START DATASET RECORDS
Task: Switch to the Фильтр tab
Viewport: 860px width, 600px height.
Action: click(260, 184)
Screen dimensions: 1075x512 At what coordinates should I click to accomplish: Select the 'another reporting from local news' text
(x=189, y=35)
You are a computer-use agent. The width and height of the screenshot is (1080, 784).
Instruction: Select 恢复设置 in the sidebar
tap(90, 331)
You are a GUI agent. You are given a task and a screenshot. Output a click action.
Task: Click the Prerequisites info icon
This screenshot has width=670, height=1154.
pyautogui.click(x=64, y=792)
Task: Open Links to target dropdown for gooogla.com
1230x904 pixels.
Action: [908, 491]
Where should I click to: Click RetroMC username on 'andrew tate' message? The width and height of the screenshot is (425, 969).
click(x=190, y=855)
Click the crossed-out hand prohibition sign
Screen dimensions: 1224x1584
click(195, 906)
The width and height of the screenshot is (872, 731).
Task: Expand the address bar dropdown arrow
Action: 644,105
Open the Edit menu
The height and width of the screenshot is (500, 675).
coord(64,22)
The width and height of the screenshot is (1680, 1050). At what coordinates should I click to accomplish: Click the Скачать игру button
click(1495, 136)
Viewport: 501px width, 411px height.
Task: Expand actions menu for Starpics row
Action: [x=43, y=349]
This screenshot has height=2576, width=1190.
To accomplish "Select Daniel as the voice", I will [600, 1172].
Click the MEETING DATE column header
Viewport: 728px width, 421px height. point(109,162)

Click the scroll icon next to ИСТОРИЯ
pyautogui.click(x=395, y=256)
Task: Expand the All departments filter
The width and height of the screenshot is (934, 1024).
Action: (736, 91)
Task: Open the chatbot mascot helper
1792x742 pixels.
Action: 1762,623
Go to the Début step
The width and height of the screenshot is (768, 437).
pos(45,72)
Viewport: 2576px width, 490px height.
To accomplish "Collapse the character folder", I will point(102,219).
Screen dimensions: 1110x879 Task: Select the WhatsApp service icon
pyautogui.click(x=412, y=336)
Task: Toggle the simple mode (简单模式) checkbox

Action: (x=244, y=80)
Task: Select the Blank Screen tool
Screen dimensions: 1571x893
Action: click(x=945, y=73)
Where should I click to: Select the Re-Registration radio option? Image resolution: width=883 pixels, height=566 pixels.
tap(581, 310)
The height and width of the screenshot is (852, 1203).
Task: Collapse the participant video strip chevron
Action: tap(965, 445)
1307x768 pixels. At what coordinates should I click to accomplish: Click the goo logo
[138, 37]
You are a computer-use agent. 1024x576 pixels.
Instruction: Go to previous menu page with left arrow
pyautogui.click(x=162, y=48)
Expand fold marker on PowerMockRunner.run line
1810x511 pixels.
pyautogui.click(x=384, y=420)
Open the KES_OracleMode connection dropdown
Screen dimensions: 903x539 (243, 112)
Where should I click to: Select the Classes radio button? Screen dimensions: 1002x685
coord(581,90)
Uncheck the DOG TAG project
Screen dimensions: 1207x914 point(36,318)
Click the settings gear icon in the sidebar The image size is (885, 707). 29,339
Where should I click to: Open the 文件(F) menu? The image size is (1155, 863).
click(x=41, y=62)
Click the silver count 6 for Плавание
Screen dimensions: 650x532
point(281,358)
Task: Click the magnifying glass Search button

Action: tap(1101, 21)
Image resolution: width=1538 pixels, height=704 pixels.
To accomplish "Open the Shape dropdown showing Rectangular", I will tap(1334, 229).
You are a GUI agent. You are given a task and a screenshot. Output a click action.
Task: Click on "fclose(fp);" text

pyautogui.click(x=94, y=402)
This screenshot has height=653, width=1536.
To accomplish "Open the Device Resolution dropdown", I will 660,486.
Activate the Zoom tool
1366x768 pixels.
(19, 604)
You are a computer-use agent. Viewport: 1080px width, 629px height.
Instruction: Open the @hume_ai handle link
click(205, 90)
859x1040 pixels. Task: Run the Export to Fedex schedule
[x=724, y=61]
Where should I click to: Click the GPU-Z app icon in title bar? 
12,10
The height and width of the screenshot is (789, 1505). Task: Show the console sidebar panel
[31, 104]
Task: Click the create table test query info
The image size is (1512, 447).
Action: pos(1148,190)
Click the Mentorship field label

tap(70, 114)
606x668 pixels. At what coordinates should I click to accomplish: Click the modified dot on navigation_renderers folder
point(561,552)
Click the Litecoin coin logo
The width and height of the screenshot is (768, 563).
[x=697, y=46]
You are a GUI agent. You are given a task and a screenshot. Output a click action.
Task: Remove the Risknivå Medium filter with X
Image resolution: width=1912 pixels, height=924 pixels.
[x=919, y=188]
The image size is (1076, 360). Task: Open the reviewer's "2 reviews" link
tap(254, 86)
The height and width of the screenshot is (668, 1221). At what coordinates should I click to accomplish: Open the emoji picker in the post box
END DATASET RECORDS
(EXERCISE INSTRUCTIONS):
The expected reply is a number only, the tally of lines in the data where the word "info" is found.

(ANSWER BOX):
2